Mylan is of the opinion that Mylan N.V. and its subsidiaries have, and following the completion of the Transaction, the Combined Company will have, sufficient working capital for their present requirements, that is for at least the twelve month period following the date of publication of this Prospectus.

9. Profit forecast

The Mylan Profit Forecast (as defined on page 129 of the Offer Document) is still correct as at the date of this Prospectus.

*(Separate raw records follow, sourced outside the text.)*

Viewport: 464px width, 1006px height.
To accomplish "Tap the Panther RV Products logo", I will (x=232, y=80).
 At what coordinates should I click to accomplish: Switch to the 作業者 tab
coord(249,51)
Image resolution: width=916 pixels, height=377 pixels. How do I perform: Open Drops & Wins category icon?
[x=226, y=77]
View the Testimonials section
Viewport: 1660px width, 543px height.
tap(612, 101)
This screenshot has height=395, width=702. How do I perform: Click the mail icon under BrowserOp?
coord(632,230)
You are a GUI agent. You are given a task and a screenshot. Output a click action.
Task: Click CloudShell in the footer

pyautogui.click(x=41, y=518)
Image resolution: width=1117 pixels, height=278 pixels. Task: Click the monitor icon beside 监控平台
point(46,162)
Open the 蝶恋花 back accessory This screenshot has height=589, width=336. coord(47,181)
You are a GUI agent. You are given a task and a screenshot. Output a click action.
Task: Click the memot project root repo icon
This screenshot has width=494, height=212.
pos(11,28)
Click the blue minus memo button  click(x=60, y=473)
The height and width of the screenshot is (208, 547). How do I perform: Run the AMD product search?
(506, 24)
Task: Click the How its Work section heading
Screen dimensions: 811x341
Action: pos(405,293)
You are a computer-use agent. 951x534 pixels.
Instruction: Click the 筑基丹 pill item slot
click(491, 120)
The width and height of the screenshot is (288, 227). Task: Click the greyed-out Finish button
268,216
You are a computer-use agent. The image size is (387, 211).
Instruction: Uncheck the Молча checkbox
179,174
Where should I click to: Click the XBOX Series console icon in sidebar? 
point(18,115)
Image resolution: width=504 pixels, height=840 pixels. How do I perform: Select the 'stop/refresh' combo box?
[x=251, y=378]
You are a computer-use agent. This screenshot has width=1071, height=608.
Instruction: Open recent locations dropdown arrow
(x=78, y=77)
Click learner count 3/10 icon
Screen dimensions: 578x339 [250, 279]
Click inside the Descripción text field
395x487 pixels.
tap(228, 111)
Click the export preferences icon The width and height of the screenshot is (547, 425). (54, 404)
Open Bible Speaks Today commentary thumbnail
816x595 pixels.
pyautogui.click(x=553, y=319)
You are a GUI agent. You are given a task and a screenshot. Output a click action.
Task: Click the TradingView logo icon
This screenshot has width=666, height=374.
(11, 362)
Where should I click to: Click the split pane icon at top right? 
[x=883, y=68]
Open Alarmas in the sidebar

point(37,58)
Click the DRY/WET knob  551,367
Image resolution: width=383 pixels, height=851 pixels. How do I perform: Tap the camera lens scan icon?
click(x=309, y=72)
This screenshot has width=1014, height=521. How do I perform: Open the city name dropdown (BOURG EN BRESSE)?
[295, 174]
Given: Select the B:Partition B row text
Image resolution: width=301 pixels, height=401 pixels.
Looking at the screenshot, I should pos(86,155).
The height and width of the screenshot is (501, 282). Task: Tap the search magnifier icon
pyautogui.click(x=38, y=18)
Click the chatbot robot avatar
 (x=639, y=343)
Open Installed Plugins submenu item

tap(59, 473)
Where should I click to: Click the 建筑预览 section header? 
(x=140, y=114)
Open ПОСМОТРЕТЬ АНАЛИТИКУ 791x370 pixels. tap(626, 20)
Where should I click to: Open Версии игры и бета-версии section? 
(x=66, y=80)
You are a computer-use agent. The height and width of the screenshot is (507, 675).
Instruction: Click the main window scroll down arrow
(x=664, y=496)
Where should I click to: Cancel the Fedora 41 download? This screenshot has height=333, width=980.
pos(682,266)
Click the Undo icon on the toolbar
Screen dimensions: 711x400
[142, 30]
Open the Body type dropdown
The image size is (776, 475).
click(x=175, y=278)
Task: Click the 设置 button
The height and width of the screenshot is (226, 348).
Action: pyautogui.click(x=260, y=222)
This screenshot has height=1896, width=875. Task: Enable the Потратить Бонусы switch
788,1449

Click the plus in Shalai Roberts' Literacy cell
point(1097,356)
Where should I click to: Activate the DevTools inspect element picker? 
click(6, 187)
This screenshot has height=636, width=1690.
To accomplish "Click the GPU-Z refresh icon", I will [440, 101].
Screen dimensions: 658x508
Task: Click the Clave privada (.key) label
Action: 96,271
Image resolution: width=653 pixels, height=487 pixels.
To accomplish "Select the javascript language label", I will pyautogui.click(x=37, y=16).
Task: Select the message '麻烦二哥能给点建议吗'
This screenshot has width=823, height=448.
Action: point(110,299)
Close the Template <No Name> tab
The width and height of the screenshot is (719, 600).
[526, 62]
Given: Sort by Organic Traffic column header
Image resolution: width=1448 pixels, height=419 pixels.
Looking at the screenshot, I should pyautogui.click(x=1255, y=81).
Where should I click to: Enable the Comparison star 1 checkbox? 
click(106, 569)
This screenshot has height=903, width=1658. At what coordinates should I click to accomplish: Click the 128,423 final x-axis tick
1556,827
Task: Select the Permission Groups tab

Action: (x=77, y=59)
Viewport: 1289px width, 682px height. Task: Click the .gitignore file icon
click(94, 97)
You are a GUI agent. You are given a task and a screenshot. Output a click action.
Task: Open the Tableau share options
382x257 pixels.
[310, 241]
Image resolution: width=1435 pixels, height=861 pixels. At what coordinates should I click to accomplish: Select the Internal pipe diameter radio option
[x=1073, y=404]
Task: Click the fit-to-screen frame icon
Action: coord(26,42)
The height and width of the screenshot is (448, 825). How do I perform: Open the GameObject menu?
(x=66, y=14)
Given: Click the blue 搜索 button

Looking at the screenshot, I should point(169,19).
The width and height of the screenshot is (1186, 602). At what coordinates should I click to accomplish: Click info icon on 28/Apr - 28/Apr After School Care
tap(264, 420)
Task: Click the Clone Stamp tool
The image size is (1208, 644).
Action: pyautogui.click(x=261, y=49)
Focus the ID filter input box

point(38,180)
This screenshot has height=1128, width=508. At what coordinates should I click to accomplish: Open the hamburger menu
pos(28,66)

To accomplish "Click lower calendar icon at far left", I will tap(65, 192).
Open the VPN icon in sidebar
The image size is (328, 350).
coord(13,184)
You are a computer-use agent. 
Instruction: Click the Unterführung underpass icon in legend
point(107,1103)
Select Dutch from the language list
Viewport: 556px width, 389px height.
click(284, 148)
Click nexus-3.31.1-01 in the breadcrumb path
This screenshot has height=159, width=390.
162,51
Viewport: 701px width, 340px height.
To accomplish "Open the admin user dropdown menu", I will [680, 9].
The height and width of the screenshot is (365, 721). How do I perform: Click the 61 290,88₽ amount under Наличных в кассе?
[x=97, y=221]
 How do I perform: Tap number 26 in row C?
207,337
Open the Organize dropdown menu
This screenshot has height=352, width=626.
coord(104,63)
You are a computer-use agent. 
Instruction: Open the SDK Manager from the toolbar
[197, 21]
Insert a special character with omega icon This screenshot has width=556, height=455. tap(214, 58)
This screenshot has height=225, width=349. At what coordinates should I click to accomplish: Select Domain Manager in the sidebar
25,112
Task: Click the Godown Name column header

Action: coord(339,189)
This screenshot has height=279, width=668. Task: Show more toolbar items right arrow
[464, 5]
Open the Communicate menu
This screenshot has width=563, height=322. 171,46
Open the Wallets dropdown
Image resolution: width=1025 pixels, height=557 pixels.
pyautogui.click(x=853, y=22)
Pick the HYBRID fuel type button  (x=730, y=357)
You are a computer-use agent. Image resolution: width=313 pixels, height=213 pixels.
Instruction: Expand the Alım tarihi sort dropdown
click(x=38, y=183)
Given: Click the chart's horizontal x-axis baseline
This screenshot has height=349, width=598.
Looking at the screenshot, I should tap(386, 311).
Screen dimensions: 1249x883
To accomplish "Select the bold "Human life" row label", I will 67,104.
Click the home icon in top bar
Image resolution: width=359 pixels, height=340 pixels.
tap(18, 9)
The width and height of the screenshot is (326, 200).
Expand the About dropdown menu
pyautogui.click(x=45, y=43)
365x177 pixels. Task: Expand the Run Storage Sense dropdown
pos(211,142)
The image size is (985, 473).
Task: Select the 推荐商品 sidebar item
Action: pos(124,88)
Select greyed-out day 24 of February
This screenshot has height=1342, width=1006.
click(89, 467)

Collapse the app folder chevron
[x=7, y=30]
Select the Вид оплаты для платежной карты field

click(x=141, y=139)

10. Documents incorporated by reference

This Prospectus incorporates by reference the documents incorporated by reference into the Offer Document as set out on page 182 of the Offer Document. No other documents or information, including the content of our website (www.mylan.com) or Meda’s website (www.meda.se) or of websites accessible from hyperlinks on our website or Meda’s website, form part of, or are incorporated by reference into, this Prospectus. The portions of Mylan’s Annual Reports on Form 10-K for the years ended December 31, 2015, 2014 and 2013 that are not incorporated by reference contain information presented elsewhere in the Offer Document or that is not relevant to investors and are not part of this Prospectus.

11. Documents on display

During twelve months following the date of this Prospectus the following documents can be obtained free of charge on Mylan’s Internet website at www.mylan.com:

 

1. the Mylan Articles;
2. all reports, letters, and other documents, historical financial information, valuations and statements prepared by any expert at Mylan’s request any part of which is included or referred to in this Prospectus; and
3. the historical financial information for Mylan and its subsidiary undertakings for each of the two financial years preceding the date of this Prospectus.